Now I hope that other folks realize this as well, and what is more important, that these languages wich a very clean syntax, are supported ALSO by the big companies out there (ruby and python already have a healthy and active community, but there could be more acknowledgement by older companies that still use PERL)

Reply
Traverse Davies says:

April 29, 2008 at 6:30 pm

Wow… I keep trying to say this stuff to Java devs I know (and people who try to make other languages into Java). Nice to have some backup that clearly illustrates what I am saying.

Reply
Alan Keefer says:

April 29, 2008 at 10:00 pm

@Thomas:

The point I was trying to make is not “we’re cool” or “language X is better than language Y” or “we know more about language design than you do” or anything similar. It’s hard to make the argument that syntax matters without giving some examples of how I think it matters, but I tried hard to emphasize that those opinions weren’t the point.

What I really wanted to express is that I’m frustrated when people insist that everything is always fine and that there’s nothing to debate about because language preference is relative (which I think it is) so there’s no point in arguing since everyone will have a different opinion. I’m just saying that syntax does actually matter, and it’s worth arguing over what sort of syntax is best so that, in the future, we can build even better languages or improve existing ones. Different people will have different opinions, and that’s totally healthy, but at least let’s try to articulate why we have those different opinions and what we think makes for a great language or API. So here I’m trying to lay out how I think good syntax can make a difference as a way to provide some sort criteria for syntax evaluation. Again, we can differ about whether closures really make code more readable than anonymous inner classes, but at least then we’ve got some parameters for our debate (i.e. we both care about readability) instead of just talking past each other and saying “whatever, anything goes.”

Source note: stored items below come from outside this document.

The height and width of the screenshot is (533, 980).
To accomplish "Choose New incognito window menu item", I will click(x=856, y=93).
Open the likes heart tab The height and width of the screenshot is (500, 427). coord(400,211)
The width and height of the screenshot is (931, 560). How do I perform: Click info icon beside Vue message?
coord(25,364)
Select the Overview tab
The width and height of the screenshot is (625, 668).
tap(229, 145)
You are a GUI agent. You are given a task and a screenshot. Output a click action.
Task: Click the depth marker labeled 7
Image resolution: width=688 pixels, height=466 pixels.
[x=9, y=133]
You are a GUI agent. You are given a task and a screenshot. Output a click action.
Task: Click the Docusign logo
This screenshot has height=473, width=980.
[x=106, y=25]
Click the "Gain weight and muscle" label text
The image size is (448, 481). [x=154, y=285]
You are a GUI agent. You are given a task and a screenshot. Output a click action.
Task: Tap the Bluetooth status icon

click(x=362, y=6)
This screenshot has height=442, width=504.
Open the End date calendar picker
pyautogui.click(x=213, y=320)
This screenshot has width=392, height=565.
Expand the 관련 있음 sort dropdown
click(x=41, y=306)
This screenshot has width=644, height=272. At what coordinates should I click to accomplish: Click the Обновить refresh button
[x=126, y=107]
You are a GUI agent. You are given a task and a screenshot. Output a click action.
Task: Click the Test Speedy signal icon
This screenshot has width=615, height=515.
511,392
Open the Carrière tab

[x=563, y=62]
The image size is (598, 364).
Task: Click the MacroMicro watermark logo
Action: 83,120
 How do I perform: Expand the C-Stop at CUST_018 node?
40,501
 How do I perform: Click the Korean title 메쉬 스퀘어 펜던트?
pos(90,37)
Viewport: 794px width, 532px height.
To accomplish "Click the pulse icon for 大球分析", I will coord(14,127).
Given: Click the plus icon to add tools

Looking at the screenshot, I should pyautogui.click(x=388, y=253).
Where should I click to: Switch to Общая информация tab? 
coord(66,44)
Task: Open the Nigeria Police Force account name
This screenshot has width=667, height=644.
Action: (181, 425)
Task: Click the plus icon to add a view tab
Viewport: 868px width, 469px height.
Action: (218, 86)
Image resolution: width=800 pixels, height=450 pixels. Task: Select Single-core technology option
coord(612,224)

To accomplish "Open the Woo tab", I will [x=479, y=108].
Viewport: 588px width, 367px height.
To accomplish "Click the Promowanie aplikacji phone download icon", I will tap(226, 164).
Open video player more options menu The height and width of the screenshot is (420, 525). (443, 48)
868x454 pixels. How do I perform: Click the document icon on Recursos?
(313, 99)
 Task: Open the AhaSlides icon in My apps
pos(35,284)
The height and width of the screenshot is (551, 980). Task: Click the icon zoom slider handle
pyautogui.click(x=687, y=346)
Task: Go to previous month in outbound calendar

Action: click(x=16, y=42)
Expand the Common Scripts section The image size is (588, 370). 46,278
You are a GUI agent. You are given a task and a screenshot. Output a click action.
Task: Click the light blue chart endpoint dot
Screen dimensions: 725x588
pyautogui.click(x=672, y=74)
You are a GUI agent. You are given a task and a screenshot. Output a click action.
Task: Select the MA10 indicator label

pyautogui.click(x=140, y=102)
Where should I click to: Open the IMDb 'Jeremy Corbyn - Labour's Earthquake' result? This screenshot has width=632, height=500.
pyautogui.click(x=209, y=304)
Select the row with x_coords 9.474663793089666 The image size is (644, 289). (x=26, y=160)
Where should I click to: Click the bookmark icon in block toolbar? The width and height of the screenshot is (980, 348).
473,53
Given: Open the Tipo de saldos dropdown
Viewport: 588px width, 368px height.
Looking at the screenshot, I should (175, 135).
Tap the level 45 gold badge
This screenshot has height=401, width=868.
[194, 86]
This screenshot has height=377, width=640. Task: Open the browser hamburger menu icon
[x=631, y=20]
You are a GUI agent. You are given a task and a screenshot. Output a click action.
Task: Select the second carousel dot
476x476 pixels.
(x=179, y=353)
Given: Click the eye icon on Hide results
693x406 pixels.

It’s not obvious from this post, but we actually are trying to do something to solve real problems: we’re building our own language on the JVM (currently called GScript) that started as an internal project for use in configuration scriptlets but which has ballooned into a full-fledged language that we’ll hopefully be able to release publicly at some point. Once it’s released, part of that will definitely be evangelizing what we think makes our language great, but part of the development process is also trying to find the best ways to do something. So we actually do want real feedback about what makes a language great.

Even if it never gets released, though, I think it’s useful to have well-reasoned debates over how languages should be designed as long as it doesn’t devolve into name-calling. In other words: if you’re trying to get work done, then the answer “I don’t care about syntax because I’m used to it” is perfectly valid. Use whatever tools get the job done for you. But it’s always important to keep asking “How can we make better tools?”, especially for those of us who are currently trying to make those tools, or for anyone else in a position to create new tools or make existing ones better.

Reply
nv1962 says:

April 29, 2008 at 11:57 pm

Don’t laugh about my oddball approach here, but I’m a linguist. Or so I tell myself. So, the statement “syntax matters” makes eminent sense to me. Which, as you indirectly and correctly point out, is not the same as stating “syntax is imperative.” In many instances, the objective of getting the work done prevails over otherwise perhaps interesting academic considerations.

It’s just as much nonsense to approach a general comparison of human languages in terms of superiority; yet a disregard of syntax leads to consequences, intended or not, that may impact the practicality of statements. Complex code with obtuse syntax carries such a penalty as well, not excluding economic cost.

Of course, in human language syntax is typically developed and applied in a descriptive fashion, to an existing language; in programming, it’s a prescriptive activity. But in both cases, the traction and attraction of a given syntactic system relies on the effectiveness of its didactic quality. The clearer its guiding principles are, the easier it will be to teach and effectively invite people to adopt them for practical use. In the end, it’s all about sex appeal…

I can’t state enough admiration for the work of those who develop coding platforms and systems, like you seem to do, along with Andrew Tannenbaum. He also insists on the importance of the didactic qualities of the resulting product.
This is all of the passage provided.